Data Quality & Governance
Six Quality Dimensions
| Dimension | Measurement |
|---|---|
| Completeness | % records with all required fields |
| Accuracy | % passing validation rules |
| Consistency | % cross-source matches |
| Timeliness | % within SLA window |
| Uniqueness | % unique by key fields |
| Validity | % passing range/format checks |
Quality Scoring Weights
| Attribute | Weight | Rationale |
|---|---|---|
| MSISDN present | 20% | Primary identifier |
| Email present | 15% | Cross-channel activation |
| Name complete | 20% | Personalization |
| DOB present | 10% | Age targeting |
| Gender present | 5% | Demographic targeting |
| Account status current | 10% | Active customer |
| Traits computed | 20% | Behavioral intelligence |
Dead Letter Queue (DLQ)
Failed records route to DLQ with original record, error metadata, retry count.
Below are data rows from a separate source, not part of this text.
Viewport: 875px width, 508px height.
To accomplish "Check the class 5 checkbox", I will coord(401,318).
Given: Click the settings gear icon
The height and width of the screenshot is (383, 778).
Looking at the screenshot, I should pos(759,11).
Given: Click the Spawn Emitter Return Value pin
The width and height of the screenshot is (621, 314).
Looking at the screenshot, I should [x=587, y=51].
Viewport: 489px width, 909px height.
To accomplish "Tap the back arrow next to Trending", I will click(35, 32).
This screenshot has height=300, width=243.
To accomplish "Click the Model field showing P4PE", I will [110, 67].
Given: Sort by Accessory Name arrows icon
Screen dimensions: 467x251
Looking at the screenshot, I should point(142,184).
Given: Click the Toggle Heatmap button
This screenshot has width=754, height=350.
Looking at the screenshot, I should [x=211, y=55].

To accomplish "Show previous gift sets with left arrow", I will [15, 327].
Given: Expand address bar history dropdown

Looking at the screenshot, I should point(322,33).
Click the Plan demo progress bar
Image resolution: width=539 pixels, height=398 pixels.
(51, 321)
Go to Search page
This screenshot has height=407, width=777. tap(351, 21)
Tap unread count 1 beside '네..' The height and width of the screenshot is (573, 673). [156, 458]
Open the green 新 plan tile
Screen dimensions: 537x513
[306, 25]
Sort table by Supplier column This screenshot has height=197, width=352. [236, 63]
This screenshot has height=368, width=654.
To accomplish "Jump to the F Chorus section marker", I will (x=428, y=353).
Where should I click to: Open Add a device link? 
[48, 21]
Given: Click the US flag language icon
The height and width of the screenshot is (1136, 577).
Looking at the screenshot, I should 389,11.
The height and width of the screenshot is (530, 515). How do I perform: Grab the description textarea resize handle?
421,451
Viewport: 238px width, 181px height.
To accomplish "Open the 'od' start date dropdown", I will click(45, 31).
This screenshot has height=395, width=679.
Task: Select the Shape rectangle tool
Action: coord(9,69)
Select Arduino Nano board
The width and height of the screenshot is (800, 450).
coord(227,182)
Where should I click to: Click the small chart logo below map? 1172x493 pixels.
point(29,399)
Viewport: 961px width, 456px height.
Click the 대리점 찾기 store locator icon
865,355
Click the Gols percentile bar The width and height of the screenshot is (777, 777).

Processing: auto-remediate if possible → manual intervention → replay → escalate persistent failures.
Data Lineage
Complete source-to-profile lineage via OpenLineage standard. Tracks: source system, ingestion timestamp, pipeline/operator sequence, transformations, merge policies, profile version.
Schema Registry
Apicurio with: semantic versioning, compatibility checking (backward/forward/full), evolution tracking, breaking change detection. New fields added as nullable; type changes require migration pipeline.